王様は裸だ、と言えない。核心の外をループさせられてしまう。

 

 トラウマを負うと、しばしば自分の言葉が失われてしまいます。

問題の核心を言語化できなくなる。そのまま表すことができなくなります。

 眼の前のりんごと、「これはりんごです」とは言えなくなる。

 

 「ええっと、赤くて、丸いもので、人によってはそうは見えないかもしれませんけど、なにやらそのようなものがあるような気がする」

 

 

 となったり、あるいは、

 「テーブルがあるんですけど、私がそこが気になっていて、うーんと、よく人間は、そこでご飯を食べますよね?たまに、そこにいろいろなものを置いたりすると思うんですけど、例えばお菓子とか、お皿とか、あるいは、まあ、ええっと、そうですね、 別に私は気にならないんですけど、例えば、果物とかが置かれたりすることもありますよね。 でまあ、あの、私が子供の頃に、妹が・・」
 
 みたいに、さらに周辺を描写したり、

 結局言いたいこと、言うべきことは「これはりんごです」だけなのですが、これだけ回りくどくなってしまう。

 

 

 まだ、準備が整っていないと、カウンセラーが「りんごじゃないですか?」といっても、「そうなんですけど、妹が・・」といって、無意識にそらしてしまう。

 

 

 昔、京極夏彦か誰かが書いた推理小説などで、死体がそこにあってもそれが認知の具合から見えない、みたいなストーリーのものがありましたが、まさにそんな感じ。「そこにある」と第三者が言っても、どうしても目がいかない。

 

 これらは、いろいろなものに拘束されているために生じています。
 

 例えば、人を傷つけてはいけない、ぐちを言ってはいけない、 弱くてはいけない、とか、いろいろなニセモノの”前提”が入っていたりするためです。

 

 まさに、前提を支配され、相手の問題を自分のものとして、言葉の主権が奪われているために問題の核心にたどり着くことを妨げられています。

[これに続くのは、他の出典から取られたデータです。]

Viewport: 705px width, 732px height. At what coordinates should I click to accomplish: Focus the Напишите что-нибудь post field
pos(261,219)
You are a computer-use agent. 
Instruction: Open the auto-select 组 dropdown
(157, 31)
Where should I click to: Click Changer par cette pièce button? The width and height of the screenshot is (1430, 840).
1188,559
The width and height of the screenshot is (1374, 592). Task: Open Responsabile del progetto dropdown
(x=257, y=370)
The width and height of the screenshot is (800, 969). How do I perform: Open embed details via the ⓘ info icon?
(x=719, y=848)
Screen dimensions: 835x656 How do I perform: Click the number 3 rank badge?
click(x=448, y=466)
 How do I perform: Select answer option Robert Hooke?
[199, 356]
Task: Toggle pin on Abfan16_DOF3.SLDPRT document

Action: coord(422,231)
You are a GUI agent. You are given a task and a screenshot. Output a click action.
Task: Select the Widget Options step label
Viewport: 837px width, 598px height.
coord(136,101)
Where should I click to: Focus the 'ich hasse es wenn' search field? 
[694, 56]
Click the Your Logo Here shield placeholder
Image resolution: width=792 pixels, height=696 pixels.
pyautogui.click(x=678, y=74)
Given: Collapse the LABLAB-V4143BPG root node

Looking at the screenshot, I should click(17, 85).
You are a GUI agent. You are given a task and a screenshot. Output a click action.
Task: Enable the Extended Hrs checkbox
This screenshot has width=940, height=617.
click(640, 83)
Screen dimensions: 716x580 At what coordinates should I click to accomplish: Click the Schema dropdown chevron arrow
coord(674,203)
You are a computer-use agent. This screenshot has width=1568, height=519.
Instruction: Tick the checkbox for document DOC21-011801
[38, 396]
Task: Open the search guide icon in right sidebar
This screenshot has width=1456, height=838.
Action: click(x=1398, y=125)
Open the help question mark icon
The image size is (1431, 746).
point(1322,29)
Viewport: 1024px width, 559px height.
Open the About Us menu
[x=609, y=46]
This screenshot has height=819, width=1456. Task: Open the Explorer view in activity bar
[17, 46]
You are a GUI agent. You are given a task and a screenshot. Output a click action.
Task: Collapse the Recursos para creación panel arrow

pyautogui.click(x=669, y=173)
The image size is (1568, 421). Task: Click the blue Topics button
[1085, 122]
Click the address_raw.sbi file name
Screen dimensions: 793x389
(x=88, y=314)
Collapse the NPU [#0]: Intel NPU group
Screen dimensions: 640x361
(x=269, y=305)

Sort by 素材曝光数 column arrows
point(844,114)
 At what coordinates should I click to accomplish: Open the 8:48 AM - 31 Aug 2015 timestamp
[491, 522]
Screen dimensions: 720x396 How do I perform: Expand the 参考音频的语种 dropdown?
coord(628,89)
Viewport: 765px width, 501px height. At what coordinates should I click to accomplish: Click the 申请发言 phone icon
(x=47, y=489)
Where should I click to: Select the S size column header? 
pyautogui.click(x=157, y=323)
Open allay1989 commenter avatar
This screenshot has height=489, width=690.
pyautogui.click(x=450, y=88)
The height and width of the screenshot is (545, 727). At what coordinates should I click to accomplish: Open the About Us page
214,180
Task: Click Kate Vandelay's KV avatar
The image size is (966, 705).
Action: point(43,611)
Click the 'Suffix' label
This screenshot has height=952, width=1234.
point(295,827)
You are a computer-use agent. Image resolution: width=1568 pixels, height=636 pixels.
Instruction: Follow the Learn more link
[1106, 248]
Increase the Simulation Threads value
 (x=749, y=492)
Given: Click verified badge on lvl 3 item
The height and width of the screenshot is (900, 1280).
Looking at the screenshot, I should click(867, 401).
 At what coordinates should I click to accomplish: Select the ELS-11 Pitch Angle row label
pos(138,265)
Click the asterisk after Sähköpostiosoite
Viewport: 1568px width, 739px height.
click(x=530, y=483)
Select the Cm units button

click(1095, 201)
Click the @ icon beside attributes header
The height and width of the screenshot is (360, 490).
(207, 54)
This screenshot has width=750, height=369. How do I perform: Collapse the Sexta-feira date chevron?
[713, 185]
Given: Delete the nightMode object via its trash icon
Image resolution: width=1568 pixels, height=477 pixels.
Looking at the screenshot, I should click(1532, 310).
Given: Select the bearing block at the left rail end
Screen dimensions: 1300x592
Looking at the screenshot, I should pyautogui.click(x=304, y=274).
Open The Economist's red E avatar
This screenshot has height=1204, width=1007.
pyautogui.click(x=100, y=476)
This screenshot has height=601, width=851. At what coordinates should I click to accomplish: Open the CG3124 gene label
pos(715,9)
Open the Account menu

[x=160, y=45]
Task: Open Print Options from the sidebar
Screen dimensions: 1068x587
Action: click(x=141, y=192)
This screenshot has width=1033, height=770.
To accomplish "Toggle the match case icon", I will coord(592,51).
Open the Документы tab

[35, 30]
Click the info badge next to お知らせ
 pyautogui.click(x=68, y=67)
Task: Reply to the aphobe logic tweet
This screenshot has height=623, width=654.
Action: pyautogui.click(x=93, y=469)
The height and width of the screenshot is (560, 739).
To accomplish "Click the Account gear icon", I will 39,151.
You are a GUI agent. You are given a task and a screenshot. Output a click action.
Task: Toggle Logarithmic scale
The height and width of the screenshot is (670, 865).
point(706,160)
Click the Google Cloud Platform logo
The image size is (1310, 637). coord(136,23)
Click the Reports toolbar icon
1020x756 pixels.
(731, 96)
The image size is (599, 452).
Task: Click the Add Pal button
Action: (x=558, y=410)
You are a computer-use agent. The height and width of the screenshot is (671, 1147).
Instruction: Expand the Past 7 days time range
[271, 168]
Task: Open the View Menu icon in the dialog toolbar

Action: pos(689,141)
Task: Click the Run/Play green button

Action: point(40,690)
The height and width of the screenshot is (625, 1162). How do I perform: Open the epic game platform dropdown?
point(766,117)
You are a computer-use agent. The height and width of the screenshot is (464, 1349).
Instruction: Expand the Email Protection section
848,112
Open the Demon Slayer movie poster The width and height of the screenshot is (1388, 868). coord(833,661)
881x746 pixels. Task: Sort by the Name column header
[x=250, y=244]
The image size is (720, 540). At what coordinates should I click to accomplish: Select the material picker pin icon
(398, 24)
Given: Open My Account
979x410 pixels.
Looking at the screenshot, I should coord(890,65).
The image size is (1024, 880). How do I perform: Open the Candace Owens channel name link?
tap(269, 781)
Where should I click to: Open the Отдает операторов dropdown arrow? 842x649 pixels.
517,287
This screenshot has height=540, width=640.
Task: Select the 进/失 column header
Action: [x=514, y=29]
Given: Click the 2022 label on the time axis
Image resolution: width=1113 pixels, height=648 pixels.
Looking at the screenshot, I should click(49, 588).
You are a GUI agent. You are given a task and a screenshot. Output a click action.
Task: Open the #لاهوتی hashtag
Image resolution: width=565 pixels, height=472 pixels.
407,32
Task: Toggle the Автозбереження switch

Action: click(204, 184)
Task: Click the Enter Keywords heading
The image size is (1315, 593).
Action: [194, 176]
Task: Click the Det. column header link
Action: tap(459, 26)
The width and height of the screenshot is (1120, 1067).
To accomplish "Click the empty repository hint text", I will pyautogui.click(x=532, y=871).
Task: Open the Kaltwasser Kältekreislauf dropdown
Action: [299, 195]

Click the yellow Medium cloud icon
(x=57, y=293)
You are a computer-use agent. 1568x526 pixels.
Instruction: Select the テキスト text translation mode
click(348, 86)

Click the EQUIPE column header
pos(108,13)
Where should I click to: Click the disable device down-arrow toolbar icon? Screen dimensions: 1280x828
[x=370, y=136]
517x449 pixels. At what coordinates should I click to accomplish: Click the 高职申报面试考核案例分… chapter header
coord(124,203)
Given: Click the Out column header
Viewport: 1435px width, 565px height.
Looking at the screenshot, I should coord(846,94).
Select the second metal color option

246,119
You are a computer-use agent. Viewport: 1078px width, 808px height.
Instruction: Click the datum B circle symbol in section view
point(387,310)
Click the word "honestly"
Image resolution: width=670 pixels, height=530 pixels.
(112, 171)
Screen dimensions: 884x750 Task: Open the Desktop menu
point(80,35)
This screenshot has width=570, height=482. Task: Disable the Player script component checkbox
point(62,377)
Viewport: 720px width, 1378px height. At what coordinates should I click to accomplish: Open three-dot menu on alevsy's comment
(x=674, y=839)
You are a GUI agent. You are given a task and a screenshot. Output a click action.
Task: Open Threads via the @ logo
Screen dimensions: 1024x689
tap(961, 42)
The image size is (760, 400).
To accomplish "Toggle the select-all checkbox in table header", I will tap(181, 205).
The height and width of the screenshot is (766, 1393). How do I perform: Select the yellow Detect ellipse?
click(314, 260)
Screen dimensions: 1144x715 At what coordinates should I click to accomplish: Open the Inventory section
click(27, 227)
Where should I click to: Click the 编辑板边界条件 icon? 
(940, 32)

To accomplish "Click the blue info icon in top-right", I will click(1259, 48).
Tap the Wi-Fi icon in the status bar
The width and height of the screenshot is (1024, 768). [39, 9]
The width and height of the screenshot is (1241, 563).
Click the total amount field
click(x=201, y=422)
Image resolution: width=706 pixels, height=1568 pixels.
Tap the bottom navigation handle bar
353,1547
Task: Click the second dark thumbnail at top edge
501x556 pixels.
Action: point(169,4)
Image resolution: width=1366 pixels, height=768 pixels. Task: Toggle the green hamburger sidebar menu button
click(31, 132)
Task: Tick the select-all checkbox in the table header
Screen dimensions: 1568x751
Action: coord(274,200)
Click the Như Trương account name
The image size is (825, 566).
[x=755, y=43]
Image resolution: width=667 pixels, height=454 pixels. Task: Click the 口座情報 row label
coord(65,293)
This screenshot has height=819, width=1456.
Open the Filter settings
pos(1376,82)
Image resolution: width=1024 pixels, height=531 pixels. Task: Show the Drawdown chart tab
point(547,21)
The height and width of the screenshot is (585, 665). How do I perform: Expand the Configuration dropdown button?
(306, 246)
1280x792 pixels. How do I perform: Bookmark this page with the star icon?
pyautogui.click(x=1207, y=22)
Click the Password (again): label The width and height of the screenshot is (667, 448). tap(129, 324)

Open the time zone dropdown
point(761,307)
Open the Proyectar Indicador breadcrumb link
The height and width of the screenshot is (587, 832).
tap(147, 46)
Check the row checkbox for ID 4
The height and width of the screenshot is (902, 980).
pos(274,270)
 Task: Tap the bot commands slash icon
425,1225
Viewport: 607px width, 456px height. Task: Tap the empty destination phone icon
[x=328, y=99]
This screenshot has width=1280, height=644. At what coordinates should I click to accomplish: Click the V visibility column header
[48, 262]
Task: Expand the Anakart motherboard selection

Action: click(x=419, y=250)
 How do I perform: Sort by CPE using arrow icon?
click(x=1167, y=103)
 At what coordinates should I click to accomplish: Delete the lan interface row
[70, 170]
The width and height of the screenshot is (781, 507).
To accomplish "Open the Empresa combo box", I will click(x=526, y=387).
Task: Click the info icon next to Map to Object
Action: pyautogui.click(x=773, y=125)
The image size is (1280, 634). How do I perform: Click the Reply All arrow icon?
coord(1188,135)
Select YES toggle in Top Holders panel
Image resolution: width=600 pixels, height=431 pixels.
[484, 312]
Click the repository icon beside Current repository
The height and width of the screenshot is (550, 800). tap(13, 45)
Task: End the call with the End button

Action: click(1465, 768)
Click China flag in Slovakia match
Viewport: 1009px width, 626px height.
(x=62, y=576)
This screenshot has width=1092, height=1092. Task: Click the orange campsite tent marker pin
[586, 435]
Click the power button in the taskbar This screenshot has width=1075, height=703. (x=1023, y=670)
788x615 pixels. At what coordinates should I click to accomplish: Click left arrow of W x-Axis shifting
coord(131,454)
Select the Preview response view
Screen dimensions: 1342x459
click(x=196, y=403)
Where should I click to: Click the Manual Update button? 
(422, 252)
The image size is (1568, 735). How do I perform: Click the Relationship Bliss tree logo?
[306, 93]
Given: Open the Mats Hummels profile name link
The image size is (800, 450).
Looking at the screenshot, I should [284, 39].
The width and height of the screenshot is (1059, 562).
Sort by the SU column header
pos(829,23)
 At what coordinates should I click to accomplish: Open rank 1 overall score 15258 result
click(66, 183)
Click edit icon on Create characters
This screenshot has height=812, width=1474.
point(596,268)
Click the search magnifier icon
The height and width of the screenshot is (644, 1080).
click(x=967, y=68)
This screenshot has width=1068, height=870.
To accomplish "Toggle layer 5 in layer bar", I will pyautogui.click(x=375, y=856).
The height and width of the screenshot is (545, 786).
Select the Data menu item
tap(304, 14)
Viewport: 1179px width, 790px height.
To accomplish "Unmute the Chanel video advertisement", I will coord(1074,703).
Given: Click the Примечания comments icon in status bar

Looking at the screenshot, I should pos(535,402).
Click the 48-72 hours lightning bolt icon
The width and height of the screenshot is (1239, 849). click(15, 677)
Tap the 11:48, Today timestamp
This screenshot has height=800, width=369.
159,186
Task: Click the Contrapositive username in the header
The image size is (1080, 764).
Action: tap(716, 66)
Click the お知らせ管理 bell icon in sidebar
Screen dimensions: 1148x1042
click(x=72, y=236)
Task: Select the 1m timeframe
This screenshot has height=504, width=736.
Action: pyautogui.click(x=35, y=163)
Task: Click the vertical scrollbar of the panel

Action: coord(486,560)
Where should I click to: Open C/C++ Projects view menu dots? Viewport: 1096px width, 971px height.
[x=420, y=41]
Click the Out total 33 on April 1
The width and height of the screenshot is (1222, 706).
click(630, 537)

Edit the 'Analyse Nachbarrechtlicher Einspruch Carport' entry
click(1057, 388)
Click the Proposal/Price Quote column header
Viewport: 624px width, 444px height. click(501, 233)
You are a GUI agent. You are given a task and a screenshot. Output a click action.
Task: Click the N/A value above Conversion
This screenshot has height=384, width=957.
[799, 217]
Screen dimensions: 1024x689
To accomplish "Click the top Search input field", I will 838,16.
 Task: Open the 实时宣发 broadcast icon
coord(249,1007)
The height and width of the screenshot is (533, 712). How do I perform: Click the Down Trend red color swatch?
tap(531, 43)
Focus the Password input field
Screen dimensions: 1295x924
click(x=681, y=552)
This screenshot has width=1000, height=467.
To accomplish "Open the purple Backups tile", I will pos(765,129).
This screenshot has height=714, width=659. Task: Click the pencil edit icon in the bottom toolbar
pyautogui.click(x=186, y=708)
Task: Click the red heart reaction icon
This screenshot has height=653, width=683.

 いくら知識で、第三者が「これが核心だ」としてもあまり意味はなく、土台となる前提のねじれを解消していく必要があります。

 

 

 前提を見ないままにしているから、言葉が多くなってしまう。理屈が増えてしまう。

 ”オッカムの剃刀”という言葉がありますが、説明はシンプルなほうが良い。事実、真実というものはさっぱりしています。
 
 

 トラウマの世界観は妙に複雑に見えますが、実は、それは、真実が複雑なのではなく、ただ、前提がねじれていて、「王様は裸だ」「これはりんごだ」といえないために、ぐるぐると言葉が複雑になっているだけなのです。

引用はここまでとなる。